● Task prompt:
Each line of the listing that contains the word "computer" is to be copied.

'''

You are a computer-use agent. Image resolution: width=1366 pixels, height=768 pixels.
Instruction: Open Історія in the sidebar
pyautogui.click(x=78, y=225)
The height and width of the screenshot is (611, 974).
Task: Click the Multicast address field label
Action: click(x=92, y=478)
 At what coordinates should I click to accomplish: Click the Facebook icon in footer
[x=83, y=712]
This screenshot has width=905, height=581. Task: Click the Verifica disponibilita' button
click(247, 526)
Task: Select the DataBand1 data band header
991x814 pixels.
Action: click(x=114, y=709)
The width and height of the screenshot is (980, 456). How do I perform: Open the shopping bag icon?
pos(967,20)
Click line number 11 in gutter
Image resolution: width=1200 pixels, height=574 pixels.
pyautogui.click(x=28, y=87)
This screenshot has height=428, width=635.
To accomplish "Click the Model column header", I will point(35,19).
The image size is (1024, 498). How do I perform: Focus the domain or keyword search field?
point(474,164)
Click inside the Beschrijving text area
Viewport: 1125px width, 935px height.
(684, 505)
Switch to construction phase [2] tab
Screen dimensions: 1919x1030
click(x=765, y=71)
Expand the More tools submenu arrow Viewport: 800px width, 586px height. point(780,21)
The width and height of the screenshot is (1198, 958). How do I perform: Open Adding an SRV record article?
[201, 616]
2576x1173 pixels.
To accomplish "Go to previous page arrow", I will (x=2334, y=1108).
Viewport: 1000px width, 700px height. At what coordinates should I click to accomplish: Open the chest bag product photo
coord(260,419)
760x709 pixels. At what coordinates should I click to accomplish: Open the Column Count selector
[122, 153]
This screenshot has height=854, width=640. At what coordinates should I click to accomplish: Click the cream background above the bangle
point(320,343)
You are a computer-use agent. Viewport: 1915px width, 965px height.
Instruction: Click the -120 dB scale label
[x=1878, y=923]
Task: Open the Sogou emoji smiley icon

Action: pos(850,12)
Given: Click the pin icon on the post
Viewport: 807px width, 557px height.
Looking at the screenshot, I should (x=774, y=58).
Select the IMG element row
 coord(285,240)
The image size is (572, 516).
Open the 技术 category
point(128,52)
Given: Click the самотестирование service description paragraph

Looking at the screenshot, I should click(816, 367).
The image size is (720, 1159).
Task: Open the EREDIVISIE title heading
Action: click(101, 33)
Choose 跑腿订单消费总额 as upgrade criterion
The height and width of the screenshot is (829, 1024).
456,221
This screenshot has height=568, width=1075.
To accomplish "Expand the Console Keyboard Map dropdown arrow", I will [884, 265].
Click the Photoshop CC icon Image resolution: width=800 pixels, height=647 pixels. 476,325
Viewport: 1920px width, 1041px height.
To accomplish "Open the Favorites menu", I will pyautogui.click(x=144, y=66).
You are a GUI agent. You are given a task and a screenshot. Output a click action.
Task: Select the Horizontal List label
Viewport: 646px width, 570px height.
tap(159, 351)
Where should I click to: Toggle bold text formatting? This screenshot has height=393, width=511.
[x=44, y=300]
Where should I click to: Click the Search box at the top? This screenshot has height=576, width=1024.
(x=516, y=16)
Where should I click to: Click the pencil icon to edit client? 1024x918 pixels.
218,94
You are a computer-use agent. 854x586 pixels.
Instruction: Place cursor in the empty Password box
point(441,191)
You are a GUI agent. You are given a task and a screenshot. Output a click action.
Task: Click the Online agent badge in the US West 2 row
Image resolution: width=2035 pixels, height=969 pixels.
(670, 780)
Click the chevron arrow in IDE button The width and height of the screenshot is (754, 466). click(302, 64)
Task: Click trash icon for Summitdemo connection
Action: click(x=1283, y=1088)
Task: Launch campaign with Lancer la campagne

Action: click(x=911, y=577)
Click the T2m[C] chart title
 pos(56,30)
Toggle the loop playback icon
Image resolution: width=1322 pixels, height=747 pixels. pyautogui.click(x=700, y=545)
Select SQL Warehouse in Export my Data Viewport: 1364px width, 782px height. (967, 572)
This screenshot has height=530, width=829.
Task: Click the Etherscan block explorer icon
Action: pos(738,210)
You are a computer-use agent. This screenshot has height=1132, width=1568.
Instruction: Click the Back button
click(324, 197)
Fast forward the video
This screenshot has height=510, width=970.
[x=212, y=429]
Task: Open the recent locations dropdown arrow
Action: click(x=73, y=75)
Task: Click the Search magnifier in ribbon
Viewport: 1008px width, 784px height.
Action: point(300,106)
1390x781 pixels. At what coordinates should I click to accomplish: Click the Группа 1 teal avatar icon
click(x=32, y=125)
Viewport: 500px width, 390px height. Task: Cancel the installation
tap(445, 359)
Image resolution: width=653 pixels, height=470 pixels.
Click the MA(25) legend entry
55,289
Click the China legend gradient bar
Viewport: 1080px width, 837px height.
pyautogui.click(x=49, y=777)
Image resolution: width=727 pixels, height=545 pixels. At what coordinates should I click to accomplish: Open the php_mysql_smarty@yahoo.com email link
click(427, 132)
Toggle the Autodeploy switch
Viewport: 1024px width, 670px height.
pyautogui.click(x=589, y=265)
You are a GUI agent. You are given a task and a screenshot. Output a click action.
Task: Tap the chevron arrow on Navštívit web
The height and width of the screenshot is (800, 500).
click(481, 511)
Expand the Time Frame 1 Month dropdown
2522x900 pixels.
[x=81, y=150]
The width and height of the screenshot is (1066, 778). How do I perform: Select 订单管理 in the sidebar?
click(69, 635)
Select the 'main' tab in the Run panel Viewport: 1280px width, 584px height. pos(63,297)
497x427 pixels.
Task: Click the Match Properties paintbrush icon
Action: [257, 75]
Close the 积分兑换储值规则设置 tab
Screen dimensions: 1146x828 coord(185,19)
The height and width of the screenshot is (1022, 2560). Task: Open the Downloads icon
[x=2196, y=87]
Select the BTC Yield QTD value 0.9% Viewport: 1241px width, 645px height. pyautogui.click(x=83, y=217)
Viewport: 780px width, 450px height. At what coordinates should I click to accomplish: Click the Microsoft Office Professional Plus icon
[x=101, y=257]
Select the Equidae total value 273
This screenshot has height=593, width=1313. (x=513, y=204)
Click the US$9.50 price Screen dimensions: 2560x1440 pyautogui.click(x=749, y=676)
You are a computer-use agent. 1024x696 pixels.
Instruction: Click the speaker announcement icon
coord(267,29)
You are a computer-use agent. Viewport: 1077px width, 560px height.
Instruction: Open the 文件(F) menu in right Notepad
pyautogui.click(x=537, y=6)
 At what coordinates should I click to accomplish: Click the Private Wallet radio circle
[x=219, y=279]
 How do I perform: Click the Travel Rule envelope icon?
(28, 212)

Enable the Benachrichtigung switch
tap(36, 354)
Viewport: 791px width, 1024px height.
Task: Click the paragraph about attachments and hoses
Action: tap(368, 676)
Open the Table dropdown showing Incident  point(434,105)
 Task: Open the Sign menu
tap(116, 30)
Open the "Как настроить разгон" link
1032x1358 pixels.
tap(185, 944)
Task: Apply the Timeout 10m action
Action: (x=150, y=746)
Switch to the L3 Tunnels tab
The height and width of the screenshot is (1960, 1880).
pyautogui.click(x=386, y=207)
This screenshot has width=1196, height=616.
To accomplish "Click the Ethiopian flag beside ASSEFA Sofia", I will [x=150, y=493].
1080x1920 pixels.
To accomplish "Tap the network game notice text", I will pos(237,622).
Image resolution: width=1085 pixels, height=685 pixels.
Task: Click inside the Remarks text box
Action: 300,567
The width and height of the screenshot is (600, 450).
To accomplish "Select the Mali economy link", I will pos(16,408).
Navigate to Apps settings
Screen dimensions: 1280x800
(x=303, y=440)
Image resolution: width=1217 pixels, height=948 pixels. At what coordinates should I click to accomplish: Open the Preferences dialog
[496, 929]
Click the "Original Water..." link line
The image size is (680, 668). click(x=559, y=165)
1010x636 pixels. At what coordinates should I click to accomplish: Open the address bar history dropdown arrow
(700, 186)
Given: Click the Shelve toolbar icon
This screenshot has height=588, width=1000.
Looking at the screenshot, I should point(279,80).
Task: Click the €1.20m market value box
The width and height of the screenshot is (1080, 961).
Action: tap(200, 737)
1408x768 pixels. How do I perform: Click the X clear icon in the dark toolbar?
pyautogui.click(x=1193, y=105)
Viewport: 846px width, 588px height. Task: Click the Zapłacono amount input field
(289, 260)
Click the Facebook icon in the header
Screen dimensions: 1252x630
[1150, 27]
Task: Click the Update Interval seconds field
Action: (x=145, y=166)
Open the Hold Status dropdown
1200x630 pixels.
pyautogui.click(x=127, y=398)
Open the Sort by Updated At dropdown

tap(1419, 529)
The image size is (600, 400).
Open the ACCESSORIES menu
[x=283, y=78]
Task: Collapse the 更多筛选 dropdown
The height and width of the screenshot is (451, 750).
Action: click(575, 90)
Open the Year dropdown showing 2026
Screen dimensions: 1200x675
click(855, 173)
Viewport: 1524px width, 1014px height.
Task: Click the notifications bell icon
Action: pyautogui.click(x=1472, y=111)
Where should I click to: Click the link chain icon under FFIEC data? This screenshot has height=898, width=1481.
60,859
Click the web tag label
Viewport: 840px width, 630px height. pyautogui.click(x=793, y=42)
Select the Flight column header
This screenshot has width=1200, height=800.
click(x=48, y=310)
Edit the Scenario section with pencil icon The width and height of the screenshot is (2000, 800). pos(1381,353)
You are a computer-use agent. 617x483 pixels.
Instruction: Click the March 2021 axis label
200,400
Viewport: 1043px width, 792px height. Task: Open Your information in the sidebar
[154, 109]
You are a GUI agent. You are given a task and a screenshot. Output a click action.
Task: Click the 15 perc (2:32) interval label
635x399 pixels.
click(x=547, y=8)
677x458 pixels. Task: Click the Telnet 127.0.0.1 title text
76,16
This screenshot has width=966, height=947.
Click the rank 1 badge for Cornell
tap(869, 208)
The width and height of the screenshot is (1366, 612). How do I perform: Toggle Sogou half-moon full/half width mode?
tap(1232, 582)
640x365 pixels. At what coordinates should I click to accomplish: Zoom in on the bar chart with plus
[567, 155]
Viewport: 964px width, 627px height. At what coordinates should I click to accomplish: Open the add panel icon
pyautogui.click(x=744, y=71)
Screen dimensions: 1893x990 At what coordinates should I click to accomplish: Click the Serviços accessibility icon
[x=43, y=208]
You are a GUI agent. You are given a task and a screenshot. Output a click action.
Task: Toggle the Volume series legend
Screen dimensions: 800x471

'''

● Answer below:
You are a computer-use agent. Image resolution: width=1366 pixels, height=768 pixels.
You are a computer-use agent. Viewport: 1915px width, 965px height.
You are a computer-use agent. 854x586 pixels.
You are a computer-use agent. This screenshot has height=1132, width=1568.
You are a computer-use agent. 1024x696 pixels.
You are a computer-use agent. Viewport: 1077px width, 560px height.
You are a computer-use agent. 617x483 pixels.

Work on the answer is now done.